BEGIN

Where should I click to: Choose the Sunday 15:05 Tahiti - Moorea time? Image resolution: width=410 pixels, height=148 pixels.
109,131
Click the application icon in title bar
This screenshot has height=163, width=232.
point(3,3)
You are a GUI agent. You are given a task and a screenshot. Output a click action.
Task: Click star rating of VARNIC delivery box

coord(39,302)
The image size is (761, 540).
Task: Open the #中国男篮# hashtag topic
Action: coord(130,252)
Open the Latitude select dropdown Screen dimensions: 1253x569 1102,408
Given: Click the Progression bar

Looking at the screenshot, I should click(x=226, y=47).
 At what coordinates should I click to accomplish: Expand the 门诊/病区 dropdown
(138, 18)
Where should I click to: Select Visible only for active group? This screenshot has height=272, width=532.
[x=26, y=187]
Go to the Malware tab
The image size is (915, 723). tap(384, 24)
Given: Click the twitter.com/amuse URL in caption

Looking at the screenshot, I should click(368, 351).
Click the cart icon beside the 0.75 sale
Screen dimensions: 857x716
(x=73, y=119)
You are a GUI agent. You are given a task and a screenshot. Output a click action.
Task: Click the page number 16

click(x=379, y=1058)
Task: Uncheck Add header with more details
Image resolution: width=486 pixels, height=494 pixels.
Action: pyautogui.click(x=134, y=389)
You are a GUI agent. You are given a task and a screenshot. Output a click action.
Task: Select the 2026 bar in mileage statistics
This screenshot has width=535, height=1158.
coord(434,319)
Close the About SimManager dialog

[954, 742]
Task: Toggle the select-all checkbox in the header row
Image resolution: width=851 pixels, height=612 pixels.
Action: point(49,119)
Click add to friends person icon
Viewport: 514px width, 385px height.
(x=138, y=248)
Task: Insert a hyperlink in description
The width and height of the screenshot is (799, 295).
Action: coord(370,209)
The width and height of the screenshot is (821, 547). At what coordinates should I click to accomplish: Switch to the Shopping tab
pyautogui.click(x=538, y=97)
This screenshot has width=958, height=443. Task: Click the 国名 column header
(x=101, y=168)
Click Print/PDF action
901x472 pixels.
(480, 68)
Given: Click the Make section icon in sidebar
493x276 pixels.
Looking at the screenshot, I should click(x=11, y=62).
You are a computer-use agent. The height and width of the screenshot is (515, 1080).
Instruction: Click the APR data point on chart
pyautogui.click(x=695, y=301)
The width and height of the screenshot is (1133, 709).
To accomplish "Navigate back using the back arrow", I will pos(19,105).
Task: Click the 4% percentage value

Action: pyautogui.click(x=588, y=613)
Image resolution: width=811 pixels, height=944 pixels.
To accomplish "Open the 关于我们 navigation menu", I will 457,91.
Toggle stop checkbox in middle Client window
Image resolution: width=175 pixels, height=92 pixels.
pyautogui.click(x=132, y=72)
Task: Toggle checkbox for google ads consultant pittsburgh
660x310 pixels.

END

• _Try it_: Find every line in the data above that holds the string "checkbox". Give the number of such lines and nothing else.

• _Your solution_: 3